The Running Jobs Count graph shows the number of jobs—from flows, refiners, and other services—running in the task scheduler. This visual gives you insight into overall load on the flow execution system.

The Running Tasks Count shows the number of running tasks in the task scheduler. Each job in the task scheduler consists of one or more tasks.

The Tasks Completed Per Minute graph shows task completion over time. If no tasks are being completed, it could mean that long-running tasks in the system are causing slowdowns, blocking other flows from being executed. Use the Flow Dashboard to identify flow jobs that aren’t progressing and troubleshoot or cancel the job.
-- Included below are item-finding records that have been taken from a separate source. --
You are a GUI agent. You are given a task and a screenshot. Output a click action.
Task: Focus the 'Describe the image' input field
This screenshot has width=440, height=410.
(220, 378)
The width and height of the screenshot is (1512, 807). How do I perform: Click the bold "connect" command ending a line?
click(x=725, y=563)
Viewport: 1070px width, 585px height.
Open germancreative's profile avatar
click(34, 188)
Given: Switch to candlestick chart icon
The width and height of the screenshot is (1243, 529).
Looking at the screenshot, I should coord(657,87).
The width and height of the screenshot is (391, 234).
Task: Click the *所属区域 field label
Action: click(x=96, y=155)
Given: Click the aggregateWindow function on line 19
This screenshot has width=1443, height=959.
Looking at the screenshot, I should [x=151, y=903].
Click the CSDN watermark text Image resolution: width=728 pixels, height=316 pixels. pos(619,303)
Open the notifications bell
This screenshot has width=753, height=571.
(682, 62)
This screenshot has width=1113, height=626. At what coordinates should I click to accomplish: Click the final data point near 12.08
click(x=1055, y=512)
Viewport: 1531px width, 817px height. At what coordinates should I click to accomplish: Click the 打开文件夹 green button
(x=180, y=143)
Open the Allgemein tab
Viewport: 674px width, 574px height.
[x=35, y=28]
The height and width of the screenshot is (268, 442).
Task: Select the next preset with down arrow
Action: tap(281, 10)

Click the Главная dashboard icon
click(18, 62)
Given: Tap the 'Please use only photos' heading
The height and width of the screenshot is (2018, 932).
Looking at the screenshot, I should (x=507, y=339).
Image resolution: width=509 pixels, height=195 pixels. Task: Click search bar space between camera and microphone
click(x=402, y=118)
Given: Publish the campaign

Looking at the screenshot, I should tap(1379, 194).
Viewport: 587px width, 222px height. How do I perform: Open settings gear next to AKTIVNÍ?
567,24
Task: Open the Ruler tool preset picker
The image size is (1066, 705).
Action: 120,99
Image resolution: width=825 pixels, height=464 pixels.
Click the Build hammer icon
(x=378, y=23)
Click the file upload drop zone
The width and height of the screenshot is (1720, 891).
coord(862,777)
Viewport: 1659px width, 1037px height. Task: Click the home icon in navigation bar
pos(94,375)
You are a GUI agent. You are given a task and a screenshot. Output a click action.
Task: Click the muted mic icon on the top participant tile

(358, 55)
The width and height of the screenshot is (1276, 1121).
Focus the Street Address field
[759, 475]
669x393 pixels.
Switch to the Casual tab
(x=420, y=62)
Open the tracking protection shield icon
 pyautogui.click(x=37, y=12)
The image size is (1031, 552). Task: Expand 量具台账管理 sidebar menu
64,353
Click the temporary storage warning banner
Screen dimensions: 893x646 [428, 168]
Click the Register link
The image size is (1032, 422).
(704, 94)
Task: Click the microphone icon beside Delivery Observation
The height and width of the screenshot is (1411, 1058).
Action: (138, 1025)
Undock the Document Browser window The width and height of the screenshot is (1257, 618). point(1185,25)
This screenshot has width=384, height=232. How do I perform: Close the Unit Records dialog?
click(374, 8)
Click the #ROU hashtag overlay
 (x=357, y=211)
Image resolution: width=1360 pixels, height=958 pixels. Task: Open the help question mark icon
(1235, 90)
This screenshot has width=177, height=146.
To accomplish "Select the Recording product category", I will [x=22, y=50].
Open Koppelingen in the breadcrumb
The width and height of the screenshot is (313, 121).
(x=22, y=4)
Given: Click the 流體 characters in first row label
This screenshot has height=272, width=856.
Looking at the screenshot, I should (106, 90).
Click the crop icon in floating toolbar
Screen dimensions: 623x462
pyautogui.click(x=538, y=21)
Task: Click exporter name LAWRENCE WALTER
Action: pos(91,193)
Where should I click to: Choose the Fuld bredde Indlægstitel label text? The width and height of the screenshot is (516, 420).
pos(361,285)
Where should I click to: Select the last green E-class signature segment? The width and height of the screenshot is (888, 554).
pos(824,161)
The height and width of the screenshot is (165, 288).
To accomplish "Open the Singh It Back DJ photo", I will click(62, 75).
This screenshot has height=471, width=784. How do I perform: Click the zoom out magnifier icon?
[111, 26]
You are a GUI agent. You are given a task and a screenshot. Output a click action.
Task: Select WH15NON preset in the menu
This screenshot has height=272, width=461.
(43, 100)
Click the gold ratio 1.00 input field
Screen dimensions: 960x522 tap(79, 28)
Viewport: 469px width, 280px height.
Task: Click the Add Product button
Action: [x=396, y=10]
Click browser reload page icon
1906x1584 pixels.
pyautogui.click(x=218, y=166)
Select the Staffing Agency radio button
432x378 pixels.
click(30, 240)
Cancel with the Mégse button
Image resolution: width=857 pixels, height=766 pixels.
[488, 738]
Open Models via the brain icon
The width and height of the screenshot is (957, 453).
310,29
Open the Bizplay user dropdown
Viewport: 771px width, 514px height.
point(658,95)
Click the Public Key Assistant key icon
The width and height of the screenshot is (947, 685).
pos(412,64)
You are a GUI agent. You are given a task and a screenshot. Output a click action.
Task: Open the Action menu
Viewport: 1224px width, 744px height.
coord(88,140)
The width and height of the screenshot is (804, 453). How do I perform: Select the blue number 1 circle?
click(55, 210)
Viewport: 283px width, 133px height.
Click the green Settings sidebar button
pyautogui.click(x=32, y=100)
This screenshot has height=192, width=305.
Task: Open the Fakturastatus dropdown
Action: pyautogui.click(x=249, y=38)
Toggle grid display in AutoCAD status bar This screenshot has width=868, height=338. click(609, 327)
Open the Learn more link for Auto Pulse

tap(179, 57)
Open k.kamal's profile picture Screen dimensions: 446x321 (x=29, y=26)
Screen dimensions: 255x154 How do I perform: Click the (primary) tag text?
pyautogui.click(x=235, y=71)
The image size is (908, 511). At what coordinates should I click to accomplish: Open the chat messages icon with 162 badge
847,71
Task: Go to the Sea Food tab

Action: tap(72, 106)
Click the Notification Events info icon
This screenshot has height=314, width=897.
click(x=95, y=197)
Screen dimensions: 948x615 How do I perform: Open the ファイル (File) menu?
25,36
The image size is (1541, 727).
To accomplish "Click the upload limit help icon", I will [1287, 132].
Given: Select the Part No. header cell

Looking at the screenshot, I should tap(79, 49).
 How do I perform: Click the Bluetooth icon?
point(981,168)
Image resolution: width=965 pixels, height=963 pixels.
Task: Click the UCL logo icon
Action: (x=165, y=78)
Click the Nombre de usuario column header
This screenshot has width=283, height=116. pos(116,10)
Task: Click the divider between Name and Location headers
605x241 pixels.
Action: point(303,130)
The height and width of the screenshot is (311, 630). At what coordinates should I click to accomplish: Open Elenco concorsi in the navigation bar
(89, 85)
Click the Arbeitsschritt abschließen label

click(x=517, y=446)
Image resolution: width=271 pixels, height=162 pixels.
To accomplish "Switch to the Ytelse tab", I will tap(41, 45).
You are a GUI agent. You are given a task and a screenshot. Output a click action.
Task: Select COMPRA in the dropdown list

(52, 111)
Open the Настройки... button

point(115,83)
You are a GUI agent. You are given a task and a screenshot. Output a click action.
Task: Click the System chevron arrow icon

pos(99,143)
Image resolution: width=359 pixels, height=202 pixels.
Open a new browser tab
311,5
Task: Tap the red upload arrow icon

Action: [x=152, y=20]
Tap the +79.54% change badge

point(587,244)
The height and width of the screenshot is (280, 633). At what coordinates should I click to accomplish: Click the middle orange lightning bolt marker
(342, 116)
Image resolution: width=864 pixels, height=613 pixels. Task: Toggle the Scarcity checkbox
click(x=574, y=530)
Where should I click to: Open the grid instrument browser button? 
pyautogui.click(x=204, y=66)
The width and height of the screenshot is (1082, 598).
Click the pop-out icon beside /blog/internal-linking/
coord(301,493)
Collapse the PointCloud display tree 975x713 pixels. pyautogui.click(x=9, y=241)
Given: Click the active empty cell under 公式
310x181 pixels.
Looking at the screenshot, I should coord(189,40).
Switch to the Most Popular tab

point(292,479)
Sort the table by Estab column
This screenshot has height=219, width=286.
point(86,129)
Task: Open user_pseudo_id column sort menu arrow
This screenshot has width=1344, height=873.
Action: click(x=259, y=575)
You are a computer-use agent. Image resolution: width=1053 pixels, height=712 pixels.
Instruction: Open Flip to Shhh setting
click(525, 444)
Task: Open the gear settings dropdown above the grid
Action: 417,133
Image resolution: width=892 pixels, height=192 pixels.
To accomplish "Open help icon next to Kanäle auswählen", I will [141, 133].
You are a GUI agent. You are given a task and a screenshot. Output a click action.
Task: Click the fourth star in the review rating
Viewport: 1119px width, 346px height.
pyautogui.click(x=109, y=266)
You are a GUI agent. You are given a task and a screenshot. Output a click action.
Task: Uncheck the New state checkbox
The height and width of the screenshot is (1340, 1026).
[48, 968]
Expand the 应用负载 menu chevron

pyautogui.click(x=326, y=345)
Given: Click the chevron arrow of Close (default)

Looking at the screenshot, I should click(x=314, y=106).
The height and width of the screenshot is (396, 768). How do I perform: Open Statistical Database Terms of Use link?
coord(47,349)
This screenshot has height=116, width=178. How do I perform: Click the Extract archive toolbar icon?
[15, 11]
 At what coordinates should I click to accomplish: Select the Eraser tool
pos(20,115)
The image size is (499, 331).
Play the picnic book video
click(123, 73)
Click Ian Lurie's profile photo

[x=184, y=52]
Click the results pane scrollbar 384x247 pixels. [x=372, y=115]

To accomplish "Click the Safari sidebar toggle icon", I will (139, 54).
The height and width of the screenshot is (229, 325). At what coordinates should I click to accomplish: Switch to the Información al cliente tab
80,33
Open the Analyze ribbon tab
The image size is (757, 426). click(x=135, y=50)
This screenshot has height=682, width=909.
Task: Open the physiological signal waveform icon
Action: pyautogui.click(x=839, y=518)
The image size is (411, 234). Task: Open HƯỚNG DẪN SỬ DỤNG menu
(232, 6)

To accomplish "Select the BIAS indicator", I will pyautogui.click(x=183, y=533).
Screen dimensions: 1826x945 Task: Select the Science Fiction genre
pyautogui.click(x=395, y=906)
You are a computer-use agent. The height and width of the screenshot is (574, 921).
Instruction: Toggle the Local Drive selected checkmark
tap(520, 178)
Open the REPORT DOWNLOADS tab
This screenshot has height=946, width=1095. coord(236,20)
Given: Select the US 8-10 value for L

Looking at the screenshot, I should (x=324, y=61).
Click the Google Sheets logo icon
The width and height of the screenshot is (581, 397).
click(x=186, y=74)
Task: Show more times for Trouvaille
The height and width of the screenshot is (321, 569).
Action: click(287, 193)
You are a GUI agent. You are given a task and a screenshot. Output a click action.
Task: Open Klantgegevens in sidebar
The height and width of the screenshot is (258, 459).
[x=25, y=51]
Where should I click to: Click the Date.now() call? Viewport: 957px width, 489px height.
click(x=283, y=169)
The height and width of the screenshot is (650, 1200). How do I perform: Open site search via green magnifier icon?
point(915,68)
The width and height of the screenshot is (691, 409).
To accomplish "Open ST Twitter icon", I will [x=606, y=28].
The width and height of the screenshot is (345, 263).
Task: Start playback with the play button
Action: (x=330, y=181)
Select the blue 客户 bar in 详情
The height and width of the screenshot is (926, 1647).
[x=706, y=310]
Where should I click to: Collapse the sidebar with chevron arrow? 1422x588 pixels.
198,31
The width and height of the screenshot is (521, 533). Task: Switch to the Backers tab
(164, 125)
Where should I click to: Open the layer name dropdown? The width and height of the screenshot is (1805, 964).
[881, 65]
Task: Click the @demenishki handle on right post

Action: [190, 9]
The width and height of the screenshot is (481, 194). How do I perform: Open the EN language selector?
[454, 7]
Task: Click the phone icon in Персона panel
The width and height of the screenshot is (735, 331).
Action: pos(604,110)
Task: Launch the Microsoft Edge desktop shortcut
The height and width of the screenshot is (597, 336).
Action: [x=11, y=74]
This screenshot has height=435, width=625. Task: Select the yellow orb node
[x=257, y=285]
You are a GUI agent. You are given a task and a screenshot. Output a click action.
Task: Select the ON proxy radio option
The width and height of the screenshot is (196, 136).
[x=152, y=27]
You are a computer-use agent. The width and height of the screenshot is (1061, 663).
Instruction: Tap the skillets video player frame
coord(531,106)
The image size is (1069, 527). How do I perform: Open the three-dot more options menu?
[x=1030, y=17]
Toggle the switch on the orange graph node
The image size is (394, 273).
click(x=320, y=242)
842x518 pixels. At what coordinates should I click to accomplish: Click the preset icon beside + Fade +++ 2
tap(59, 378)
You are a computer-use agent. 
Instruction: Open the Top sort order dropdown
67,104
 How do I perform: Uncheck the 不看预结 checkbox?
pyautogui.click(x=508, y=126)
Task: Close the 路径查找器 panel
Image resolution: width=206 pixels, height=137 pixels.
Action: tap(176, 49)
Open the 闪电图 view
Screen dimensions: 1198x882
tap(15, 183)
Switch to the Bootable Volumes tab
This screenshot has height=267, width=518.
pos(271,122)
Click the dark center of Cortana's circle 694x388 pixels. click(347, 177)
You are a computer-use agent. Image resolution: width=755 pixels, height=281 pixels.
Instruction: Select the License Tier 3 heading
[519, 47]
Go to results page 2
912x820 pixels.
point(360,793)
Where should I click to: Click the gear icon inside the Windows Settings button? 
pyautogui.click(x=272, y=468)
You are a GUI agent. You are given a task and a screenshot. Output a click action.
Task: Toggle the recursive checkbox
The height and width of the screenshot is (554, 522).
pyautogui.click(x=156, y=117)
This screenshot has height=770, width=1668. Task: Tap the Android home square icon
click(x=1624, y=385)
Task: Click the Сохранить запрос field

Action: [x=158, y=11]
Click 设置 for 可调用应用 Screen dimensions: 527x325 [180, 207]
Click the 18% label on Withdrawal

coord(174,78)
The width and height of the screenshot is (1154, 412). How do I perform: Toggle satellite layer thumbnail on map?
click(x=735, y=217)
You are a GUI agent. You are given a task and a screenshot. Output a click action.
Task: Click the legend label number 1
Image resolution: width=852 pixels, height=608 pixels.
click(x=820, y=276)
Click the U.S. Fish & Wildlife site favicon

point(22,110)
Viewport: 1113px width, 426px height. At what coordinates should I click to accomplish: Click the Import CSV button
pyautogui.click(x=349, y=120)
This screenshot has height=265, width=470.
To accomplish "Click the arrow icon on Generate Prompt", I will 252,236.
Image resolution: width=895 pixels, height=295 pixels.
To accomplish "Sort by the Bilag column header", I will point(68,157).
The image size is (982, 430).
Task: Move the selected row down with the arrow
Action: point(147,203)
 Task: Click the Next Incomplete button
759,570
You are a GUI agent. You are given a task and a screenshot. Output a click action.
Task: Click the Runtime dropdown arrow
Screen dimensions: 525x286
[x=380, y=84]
The RabbitMQ - Celery Queue graph shows the number of messages in the celery queue in RabbitMQ that are currently being processed or waiting to be processed. If the number of messages waiting to be processed doesn’t decrease for a significant period, it could mean there’s a long-running job in the system.

The Number of Tasks Pending or Waiting graph shows tasks in the tasks scheduler. Pending tasks are waiting to be scheduled and sent to RabbitMQ. Waiting tasks are on hold until dependent tasks—such as a Flow Review—are completed.

In Flow, the maximum number of active running tasks is equal to the number of workers available in the celery-app-tasks pods. If the number of tasks scheduled is larger than the number of tasks that can run, remaining jobs are held in pending state. A large number of pending tasks leads to processing delays.

If the number of tasks does not decrease for a long time, check for slowdowns in running flow jobs. If pending tasks are increasing, cancel long-running flow jobs.

The Jobs Completed Per Minute graph shows job statuses over time. If progress remains stagnant for a significant period, check for slowdowns in running flow jobs.